Nicht selten ziehen in der Praxis dunkle Wolken in der Beziehung zwischen Stiftungsvorstand und Begünstigten auf. Anders als den Gesellschaftern einer Kapitalgesellschaft ist den Begünstigten der Einfluss auf die Bestellung und Abberufung der Mitglieder des Stiftungsvorstandes weitgehend verwehrt. Das schärfste – bisweilen einzige – Mittel der Begünstigten gegen die Mitglieder des Stiftungsvorstandes ist deren Antrag an das Gericht auf Abberufung von Vorstandsmitgliedern der Stiftung aus wichtigem Grund. In der Praxis am häufigsten wird der Vorwurf der groben Pflichtverletzung erhoben (§ 27 PSG).

Der Oberste Gerichtshof hat nunmehr in einer grundlegenden Entscheidung festgehalten, unter welchen Voraussetzungen jedenfalls keine grobe Pflichtverletzung des Stiftungsvorstandes vorliegt.

Business Judgment Rule

Der Umstand, dass eine Entscheidung des Stiftungsvorstands den Begünstigten nicht passt oder eventuell sogar einen Schaden für die Stiftung verursacht hat, reicht für sich alleine nicht aus.
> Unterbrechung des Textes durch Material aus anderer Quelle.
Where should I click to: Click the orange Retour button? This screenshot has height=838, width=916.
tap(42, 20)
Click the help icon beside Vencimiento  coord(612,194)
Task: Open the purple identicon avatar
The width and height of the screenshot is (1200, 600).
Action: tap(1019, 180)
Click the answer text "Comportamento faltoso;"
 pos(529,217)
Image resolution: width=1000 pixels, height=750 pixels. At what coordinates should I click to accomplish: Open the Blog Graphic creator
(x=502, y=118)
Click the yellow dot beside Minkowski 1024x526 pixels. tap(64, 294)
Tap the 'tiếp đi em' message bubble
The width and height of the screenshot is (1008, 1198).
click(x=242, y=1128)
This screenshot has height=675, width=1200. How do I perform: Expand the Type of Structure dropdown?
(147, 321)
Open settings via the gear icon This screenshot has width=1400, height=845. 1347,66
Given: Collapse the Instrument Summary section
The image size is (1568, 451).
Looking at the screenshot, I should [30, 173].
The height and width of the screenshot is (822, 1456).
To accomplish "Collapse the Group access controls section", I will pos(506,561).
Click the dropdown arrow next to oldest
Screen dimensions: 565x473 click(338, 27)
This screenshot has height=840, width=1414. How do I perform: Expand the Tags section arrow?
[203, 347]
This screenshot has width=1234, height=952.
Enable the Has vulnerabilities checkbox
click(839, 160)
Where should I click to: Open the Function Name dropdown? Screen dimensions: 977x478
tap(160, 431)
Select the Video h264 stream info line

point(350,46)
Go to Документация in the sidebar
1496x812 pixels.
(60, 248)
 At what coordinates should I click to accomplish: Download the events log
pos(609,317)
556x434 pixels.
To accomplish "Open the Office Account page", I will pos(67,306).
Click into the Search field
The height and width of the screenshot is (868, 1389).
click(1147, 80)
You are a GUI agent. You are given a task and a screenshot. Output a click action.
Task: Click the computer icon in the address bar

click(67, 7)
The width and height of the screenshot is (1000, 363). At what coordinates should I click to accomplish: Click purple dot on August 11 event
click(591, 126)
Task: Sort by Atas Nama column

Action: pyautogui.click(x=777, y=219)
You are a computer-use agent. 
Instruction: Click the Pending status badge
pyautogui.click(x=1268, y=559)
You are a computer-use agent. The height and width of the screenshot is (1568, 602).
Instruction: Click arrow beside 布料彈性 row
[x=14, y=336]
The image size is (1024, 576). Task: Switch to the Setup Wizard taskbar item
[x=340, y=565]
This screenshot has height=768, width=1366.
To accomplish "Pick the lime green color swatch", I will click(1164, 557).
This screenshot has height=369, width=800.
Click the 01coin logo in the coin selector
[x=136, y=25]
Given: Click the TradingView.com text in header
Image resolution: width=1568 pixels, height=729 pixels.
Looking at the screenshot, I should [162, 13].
Denn – so sprach der Oberste Gerichtshof nunmehr aus – sind auch beim Stiftungsvorstand Geschäftsführungsentscheidungen an der sog „Business Judgment Rule“ zu messen (OGH 6 Ob 160/15w). Die Business Judgement Rule hat der Gesetzgeber im Jahr 2015 im Aktien- und GmbH-Recht verankert. Wie der OGH nun erstmals ausspricht, gilt die Business Judgment Rule auch für sonstige Gesellschaftsformen und dies bereits in der Vergangenheit, also zeitlich vor Inkrafttreten der ausdrücklichen Verankerung durch den Gesetzgeber per 01.01.2016. (Siehe zur Business Judgment Rule näher Blogbeitrag J. Reich-Rohrwig/Zimmermann)

Den Stiftungsvorstand trifft und traf daher – genauso wie den Geschäftsführer einer GmbH oder den Vorstand eine AG – eine Erfolgshaftung. Er ist sohin haftungsrechtlich und auch für die Frage der Abberufung aus wichtigem Grund nicht am Ergebnis seiner Handlungen, sondern rein an der sorgfältigen Entscheidungsfindung zu messen, wobei ihm hierbei ein weites unternehmerisches Ermessen zukommt.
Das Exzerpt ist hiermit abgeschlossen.